- [Collection entries]:

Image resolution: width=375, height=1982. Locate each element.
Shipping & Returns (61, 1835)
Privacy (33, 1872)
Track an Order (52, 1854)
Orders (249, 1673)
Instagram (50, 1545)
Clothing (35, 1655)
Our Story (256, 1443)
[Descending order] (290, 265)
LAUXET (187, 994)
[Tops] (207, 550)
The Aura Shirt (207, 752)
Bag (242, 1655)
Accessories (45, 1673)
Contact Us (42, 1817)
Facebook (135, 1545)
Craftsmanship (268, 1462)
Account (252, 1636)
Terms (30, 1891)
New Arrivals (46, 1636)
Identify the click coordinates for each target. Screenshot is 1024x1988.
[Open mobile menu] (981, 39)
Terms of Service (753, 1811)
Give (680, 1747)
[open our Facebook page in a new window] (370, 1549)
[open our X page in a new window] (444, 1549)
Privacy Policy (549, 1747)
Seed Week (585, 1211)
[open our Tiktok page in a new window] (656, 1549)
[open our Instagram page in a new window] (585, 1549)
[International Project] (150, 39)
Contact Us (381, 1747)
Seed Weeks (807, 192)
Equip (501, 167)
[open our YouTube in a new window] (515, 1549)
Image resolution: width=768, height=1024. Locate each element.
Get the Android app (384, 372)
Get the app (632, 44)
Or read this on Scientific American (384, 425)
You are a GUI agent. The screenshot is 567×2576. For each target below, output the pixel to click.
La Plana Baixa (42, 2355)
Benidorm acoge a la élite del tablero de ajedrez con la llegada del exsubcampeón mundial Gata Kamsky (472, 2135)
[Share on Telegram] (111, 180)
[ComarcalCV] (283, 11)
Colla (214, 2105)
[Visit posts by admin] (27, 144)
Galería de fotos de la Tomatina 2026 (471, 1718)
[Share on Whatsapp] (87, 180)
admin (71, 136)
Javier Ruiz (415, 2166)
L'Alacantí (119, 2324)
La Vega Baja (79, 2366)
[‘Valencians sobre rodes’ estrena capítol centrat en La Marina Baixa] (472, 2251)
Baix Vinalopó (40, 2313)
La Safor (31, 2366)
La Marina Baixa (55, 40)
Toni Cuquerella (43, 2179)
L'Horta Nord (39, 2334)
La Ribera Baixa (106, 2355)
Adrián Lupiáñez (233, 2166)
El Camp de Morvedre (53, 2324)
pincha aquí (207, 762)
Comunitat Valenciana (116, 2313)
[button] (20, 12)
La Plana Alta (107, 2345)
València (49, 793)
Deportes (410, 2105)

- [WHAT IS BEING ASKED]:
Print the records once more, exactly as they were given.

- [EXERCISE OUTPUT]:
Image resolution: width=375, height=1982. Locate each element.
Shipping & Returns (61, 1835)
Privacy (33, 1872)
Track an Order (52, 1854)
Orders (249, 1673)
Instagram (50, 1545)
Clothing (35, 1655)
Our Story (256, 1443)
[Descending order] (290, 265)
LAUXET (187, 994)
[Tops] (207, 550)
The Aura Shirt (207, 752)
Bag (242, 1655)
Accessories (45, 1673)
Contact Us (42, 1817)
Facebook (135, 1545)
Craftsmanship (268, 1462)
Account (252, 1636)
Terms (30, 1891)
New Arrivals (46, 1636)
Identify the click coordinates for each target. Screenshot is 1024x1988.
[Open mobile menu] (981, 39)
Terms of Service (753, 1811)
Give (680, 1747)
[open our Facebook page in a new window] (370, 1549)
[open our X page in a new window] (444, 1549)
Privacy Policy (549, 1747)
Seed Week (585, 1211)
[open our Tiktok page in a new window] (656, 1549)
[open our Instagram page in a new window] (585, 1549)
[International Project] (150, 39)
Contact Us (381, 1747)
Seed Weeks (807, 192)
Equip (501, 167)
[open our YouTube in a new window] (515, 1549)
Image resolution: width=768, height=1024. Locate each element.
Get the Android app (384, 372)
Get the app (632, 44)
Or read this on Scientific American (384, 425)
You are a GUI agent. The screenshot is 567×2576. For each target below, output the pixel to click.
La Plana Baixa (42, 2355)
Benidorm acoge a la élite del tablero de ajedrez con la llegada del exsubcampeón mundial Gata Kamsky (472, 2135)
[Share on Telegram] (111, 180)
[ComarcalCV] (283, 11)
Colla (214, 2105)
[Visit posts by admin] (27, 144)
Galería de fotos de la Tomatina 2026 (471, 1718)
[Share on Whatsapp] (87, 180)
admin (71, 136)
Javier Ruiz (415, 2166)
L'Alacantí (119, 2324)
La Vega Baja (79, 2366)
[‘Valencians sobre rodes’ estrena capítol centrat en La Marina Baixa] (472, 2251)
Baix Vinalopó (40, 2313)
La Safor (31, 2366)
La Marina Baixa (55, 40)
Toni Cuquerella (43, 2179)
L'Horta Nord (39, 2334)
La Ribera Baixa (106, 2355)
Adrián Lupiáñez (233, 2166)
El Camp de Morvedre (53, 2324)
pincha aquí (207, 762)
Comunitat Valenciana (116, 2313)
[button] (20, 12)
La Plana Alta (107, 2345)
València (49, 793)
Deportes (410, 2105)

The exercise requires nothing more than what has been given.